子どもたちのケアへのアクセスを向上させる方法のひとつは、補助的な医療従事者を活用することである。レイヘルスワーカー(lay health worker)とは、特定のヘルスケア・サービスを実施するためのトレーニングを受けたコミュニティの一員であるが、ヘルスケアの専門家ではない。調査によると、母乳育児や小児ワクチン接種の増加など、一部の保健介入においてレイヘルスワーカーが有用であることが示されている。
知りたかったこと
このレビューでは、5歳以下の子どもの中等度から重度の消耗症を、レイヘルスワーカーが効果的に発見し、治療できるかどうかを調べた。医療施設で働く専門的な医療従事者と比較して、コミュニティのレイヘルスワーカーを利用する効果を評価した研究を探した。
わかったこと
このレビューには7件の試験を組み入れた。アフリカの研究が6件、パキスタンの研究が1件であった。6件の研究では重度の消耗性疾患児が、1件の研究では中等度の消耗性疾患児が含まれていた。いくつかの研究では、レイヘルスワーカーが消耗症の子どもを発見し、治療のために診療所に紹介している。他の研究では、レイヘルスワーカーが子どもたちの治療も行った。

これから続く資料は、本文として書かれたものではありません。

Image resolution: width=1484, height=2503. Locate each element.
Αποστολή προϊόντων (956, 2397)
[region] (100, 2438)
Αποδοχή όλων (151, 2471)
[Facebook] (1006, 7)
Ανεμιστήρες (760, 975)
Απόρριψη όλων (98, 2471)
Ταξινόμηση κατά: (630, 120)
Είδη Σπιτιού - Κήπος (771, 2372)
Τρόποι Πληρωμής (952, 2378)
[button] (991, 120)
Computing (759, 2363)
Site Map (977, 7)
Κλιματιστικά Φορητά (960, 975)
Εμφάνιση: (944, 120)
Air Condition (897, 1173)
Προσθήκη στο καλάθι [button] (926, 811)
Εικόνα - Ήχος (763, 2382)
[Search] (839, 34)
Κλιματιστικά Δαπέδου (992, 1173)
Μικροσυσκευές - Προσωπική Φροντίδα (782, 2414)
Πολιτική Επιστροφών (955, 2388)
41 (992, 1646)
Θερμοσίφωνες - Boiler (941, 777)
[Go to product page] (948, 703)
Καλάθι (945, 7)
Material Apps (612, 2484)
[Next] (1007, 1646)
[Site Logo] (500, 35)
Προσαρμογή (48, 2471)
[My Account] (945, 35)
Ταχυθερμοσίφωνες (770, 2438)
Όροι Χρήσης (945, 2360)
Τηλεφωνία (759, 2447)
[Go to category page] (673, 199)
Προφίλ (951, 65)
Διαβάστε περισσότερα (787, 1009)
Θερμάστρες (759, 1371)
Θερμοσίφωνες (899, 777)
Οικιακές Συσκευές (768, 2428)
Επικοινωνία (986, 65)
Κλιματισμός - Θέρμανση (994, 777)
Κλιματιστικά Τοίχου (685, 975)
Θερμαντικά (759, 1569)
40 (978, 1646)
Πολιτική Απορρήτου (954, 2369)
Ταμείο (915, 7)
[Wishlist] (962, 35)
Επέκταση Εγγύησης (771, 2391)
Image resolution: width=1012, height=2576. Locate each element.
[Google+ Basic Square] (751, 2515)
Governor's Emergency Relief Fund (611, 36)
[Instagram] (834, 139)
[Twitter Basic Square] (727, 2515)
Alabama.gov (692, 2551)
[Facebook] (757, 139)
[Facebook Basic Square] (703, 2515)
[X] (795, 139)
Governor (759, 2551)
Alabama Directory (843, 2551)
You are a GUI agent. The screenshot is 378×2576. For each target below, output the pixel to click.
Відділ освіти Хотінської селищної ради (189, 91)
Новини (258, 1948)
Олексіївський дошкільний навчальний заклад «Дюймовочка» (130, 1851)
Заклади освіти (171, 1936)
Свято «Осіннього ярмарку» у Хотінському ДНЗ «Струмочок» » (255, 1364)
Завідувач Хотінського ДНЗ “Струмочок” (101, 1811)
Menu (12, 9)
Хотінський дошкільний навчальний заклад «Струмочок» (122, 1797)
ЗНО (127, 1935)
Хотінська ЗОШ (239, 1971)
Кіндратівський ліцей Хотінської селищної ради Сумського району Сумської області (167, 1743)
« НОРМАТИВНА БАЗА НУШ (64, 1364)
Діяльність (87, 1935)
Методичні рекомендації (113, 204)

すべての研究は、レイヘルスワーカーと専門的な医療従事者を比較したものである。生後6ヵ月未満の子どもを対象とした研究はなかった。
主要な結果
レイヘルスワーカーによる消耗症の子どもの発見と紹介は、自主的な受診後に専門的な医療従事者による治療を受ける場合と比較して、中等度または重度の消耗症から回復する子どもの数にほとんど差がないか、まったく差がない可能性がある。
レイヘルスワーカーによる重度の消耗症の子どもの発見と治療は、レイヘルスワーカーによる発見・紹介後に専門的な医療従事者による治療を受ける場合と比較して、以下のことがわかった。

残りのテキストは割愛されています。